# Knives for competition BBQ



## ackman (Oct 18, 2012)

Maybe I am a bit lazy, but was struggling to work my way through this section. I compete professionally in the BBQ circuit....relatively new at it though. I am putting together a separate set of utensils so that I am not using my home tools on the road. I am looking for _Recommendations_ on top quality knives. My priorities are that they take and hold a good edge. The particular knives I am look for are as follows:

1) 6 inch boning knife--trimming the meats

2) 10-12 inch knife for slicing brisket -- think hollow edge

3) Kitchen sheers to trim chicken mostly

4) 3-4 inch paring knife

I don't mind spending a bit of money on these as they are only going to get used every other week or so for six months of the year so I consider them an investment.

Thanks

Steve


----------



## scubadoo97 (Nov 7, 2011)

A popular knife for slicing brisket is the Victorinox Graton Edge 14" Slicer w/ Fibrox handle


----------



## squeezil (Oct 16, 2012)

Steve,

Welcome to the forum. I don't think you really need to spend a lot of money to get what you are looking for. Scuba mentioned the Victorinox for a slicer. A friend of mine is a butcher and Victorinox Fibrox is what they use as well. In the knife world, these are "great value for the money" knives and are considered "acceptable". But for what you are doing, they are perfect.

## Exercise objective
In the thread on knives for competition BBQ, what length of boning knife does Steve want? The items are taken from a separate source.

## Material
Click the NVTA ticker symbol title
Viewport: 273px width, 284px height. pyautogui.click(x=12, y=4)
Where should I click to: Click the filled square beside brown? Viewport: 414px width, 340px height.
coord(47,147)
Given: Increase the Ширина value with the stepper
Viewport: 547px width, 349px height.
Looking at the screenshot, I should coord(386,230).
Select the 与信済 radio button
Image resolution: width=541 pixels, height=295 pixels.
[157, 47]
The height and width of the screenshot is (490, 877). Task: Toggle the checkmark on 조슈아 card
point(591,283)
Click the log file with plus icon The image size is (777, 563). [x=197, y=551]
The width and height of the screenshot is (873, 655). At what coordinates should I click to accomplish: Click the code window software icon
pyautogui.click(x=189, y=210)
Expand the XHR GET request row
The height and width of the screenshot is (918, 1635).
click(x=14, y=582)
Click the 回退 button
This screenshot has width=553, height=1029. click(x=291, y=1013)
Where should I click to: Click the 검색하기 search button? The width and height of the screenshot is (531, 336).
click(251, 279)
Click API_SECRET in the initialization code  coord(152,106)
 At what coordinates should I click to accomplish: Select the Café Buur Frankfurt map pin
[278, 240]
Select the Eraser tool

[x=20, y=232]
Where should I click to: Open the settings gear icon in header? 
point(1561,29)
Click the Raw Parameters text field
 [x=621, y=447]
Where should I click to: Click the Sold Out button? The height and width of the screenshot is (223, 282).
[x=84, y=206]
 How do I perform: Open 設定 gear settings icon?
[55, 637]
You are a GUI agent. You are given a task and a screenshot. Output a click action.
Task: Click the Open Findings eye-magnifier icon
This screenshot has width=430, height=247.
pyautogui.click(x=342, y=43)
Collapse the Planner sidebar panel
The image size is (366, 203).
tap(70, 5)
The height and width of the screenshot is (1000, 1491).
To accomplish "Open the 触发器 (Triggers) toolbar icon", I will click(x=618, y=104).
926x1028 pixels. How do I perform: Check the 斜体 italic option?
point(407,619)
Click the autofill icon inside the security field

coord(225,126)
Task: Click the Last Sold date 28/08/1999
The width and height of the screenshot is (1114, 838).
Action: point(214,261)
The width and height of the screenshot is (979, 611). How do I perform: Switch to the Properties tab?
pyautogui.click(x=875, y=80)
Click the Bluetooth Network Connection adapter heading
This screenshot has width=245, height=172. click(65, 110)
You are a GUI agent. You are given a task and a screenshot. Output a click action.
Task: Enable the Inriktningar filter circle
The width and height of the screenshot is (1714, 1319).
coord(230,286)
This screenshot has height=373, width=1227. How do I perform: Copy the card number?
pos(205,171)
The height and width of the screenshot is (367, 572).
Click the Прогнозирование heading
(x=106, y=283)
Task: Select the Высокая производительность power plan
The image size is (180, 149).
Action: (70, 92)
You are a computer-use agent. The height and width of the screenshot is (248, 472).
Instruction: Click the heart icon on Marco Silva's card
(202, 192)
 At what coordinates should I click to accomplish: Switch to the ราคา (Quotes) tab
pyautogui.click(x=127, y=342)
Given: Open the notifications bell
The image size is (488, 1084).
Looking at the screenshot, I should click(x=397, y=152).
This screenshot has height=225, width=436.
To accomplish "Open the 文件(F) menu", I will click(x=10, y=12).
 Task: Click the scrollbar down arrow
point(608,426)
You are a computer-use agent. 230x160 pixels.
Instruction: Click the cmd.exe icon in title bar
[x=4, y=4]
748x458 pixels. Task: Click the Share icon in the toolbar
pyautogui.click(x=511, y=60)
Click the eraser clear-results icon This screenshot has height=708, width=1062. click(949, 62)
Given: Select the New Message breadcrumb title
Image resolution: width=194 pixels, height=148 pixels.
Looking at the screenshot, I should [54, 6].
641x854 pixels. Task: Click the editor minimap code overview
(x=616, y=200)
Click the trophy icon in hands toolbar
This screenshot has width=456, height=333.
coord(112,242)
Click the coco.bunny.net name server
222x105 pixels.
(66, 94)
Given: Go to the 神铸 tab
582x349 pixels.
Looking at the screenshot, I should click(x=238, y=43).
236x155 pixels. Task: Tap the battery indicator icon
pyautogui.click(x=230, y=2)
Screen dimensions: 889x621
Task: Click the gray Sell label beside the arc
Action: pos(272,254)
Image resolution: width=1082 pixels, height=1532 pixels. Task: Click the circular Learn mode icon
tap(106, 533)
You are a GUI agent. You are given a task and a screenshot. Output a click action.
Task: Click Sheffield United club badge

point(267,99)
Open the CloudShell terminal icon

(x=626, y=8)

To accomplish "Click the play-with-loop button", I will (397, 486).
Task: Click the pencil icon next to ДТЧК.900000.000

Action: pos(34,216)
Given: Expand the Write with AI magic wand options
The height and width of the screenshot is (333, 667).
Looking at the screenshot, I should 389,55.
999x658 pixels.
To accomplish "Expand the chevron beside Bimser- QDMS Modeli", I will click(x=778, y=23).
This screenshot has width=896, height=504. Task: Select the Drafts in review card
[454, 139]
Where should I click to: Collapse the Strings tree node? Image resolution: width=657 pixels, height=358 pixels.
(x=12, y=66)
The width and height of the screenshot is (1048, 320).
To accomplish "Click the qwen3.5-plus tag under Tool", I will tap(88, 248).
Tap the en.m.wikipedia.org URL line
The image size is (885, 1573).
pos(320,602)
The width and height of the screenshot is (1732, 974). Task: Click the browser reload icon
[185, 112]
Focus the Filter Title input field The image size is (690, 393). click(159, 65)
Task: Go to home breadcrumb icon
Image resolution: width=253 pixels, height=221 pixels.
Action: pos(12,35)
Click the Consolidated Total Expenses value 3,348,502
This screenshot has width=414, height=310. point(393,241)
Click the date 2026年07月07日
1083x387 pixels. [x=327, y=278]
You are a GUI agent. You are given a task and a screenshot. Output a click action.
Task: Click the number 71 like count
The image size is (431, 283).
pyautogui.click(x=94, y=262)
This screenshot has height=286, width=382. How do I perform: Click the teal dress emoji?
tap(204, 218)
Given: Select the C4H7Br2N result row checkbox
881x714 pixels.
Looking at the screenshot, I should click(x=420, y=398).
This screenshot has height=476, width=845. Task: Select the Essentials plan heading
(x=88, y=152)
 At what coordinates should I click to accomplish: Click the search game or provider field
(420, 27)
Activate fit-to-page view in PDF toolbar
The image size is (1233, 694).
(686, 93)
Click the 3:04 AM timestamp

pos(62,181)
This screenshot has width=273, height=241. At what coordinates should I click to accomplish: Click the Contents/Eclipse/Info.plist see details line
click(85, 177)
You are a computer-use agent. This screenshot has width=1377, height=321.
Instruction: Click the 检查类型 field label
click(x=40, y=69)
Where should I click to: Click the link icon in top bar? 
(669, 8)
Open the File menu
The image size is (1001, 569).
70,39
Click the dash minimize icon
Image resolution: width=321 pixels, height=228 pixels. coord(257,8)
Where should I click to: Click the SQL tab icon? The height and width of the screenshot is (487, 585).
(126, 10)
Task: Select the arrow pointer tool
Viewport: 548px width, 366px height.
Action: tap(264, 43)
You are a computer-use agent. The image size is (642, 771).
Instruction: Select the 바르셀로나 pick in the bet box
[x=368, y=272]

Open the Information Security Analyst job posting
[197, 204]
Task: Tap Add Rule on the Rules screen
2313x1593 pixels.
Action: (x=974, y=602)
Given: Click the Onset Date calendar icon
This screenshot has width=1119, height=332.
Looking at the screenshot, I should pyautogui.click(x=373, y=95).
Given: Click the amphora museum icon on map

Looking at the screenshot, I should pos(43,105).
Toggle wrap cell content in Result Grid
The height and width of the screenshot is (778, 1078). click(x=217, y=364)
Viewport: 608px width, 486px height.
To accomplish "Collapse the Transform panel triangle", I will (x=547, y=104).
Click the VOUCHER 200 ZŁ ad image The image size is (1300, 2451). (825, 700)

## Result of this exercise
6 inches